**** Extracted entries ****

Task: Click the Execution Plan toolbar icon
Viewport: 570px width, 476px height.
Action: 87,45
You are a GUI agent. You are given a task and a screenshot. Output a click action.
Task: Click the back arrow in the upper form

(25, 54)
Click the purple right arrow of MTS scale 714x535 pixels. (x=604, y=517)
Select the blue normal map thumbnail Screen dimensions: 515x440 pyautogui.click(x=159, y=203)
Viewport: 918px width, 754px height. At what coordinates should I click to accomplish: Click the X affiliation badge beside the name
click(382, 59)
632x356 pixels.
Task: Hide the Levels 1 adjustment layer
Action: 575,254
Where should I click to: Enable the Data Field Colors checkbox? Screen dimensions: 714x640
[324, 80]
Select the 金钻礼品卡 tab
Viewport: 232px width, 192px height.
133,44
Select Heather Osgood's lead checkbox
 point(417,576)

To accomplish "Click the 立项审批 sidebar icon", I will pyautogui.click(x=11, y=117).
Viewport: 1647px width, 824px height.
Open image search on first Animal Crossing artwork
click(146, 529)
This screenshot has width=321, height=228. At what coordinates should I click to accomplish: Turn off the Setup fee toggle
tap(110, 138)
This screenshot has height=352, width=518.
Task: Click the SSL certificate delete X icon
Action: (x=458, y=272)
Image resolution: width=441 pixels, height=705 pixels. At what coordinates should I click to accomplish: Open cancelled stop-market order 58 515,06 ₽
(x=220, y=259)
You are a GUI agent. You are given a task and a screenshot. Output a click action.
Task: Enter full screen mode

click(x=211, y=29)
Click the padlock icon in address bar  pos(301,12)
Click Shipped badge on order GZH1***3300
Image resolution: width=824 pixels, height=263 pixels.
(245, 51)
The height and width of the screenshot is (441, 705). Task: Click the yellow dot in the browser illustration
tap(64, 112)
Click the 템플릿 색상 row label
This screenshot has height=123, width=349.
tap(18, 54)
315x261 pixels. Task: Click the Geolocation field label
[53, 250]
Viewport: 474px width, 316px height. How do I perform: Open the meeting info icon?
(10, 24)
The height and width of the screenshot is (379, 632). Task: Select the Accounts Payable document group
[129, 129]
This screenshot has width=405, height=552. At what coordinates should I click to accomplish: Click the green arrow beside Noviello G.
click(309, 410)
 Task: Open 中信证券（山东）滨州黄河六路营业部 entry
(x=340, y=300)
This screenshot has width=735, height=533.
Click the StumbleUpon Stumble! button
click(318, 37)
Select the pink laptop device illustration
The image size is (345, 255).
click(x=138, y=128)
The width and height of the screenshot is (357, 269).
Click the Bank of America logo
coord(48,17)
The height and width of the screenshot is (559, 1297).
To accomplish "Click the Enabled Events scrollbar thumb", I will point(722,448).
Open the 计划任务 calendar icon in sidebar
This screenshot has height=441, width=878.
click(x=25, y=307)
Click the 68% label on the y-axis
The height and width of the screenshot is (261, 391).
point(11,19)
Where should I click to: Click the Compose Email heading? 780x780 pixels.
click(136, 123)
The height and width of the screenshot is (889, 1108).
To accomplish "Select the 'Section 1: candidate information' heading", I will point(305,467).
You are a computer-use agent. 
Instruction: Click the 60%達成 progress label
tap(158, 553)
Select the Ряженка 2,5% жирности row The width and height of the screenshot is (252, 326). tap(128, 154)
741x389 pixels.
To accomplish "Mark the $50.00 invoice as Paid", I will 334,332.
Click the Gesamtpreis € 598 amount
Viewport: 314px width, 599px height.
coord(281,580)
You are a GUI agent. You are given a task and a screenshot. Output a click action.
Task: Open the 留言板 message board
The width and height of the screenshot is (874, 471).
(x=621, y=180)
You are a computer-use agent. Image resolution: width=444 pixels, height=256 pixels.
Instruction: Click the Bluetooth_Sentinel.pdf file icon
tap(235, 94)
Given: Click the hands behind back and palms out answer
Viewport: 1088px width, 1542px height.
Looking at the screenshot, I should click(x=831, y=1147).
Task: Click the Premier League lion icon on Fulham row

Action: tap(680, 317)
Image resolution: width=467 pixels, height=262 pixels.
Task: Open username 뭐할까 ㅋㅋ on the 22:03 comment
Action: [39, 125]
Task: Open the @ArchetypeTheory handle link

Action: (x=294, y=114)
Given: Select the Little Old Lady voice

****

Would you please filter the lines above and copy every one that includes "will"?

To accomplish "Click the 立项审批 sidebar icon", I will pyautogui.click(x=11, y=117).
To accomplish "Click the Enabled Events scrollbar thumb", I will point(722,448).
To accomplish "Select the 'Section 1: candidate information' heading", I will point(305,467).
To accomplish "Mark the $50.00 invoice as Paid", I will 334,332.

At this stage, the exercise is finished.